(Prompt)
Reproduce everything from the line containing "You are a GUI" down to the line containing "The height and" in the records, replacing "screenshot" with "screen capture" and changing nothing else.

(Data lines)
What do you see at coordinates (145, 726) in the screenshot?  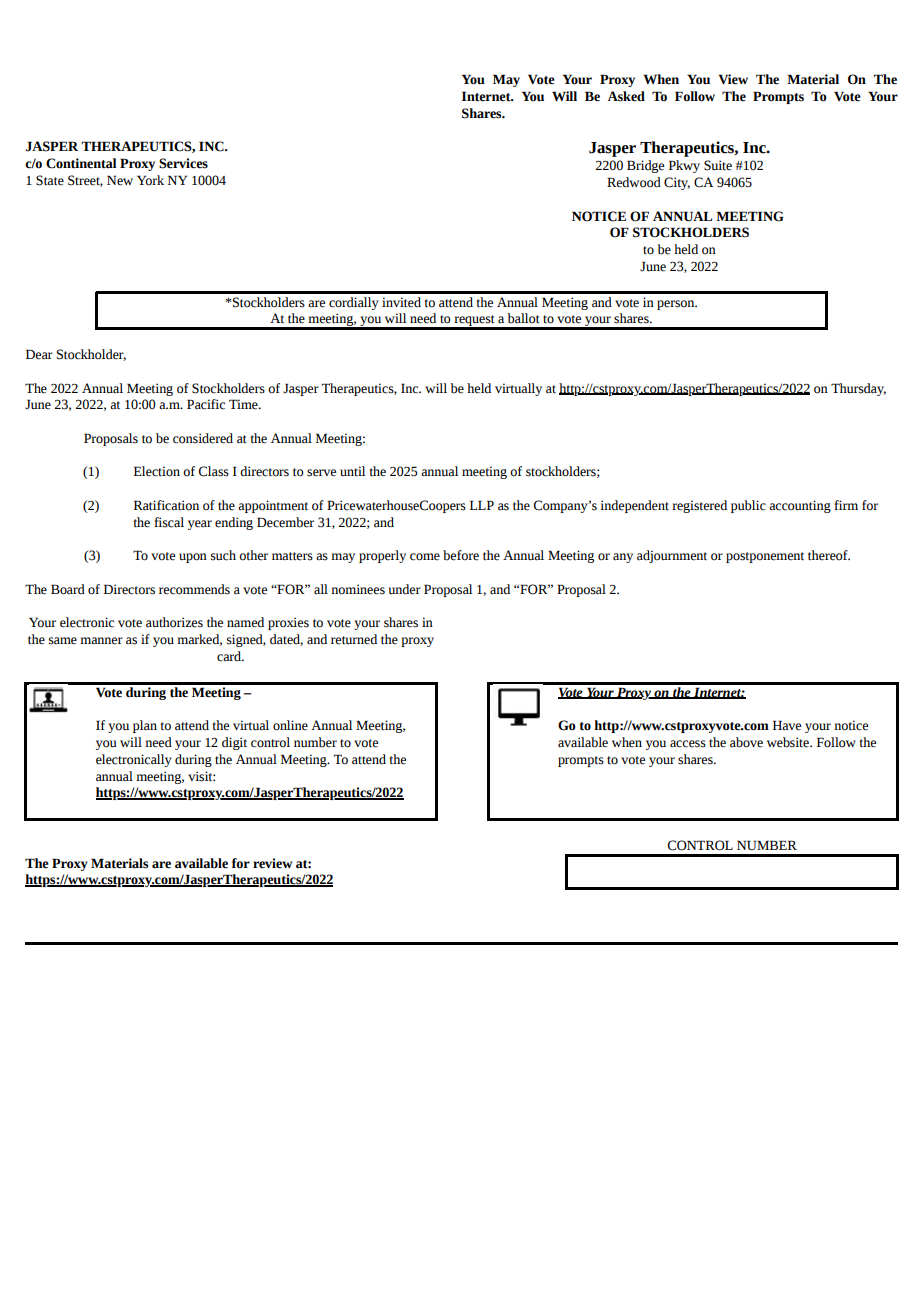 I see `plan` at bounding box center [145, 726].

...

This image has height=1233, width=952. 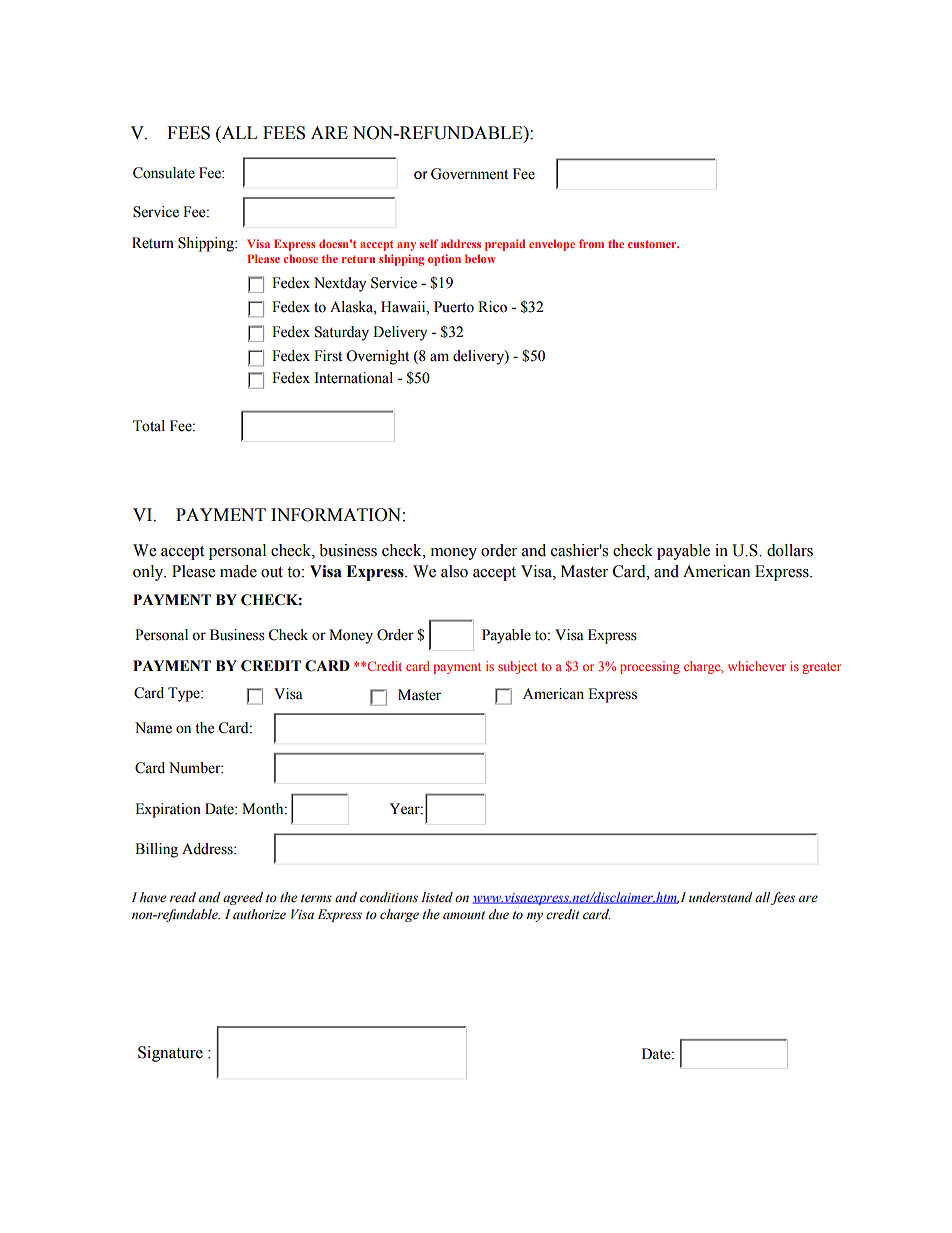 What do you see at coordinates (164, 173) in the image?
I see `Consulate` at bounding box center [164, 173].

* * *

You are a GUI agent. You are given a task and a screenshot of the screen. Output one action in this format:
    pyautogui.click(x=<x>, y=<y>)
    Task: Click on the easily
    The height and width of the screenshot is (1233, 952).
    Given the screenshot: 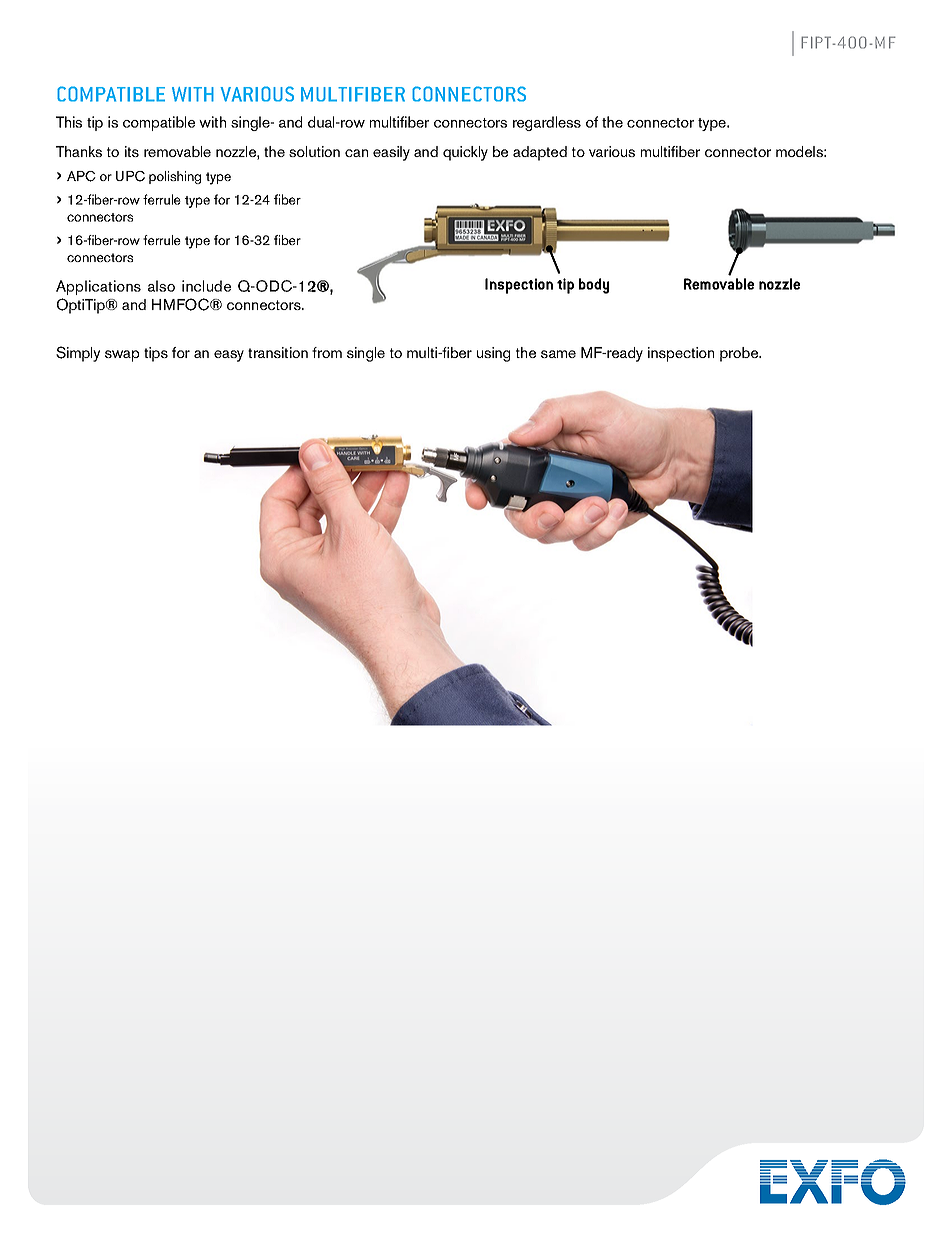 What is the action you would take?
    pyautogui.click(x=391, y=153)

(Task output)
You are a GUI agent. You are given a task and a screen capture of the screen. Output one action in this format:
    pyautogui.click(x=<x>, y=<y>)
    Task: Click on the easily
    The height and width of the screen capture is (1233, 952).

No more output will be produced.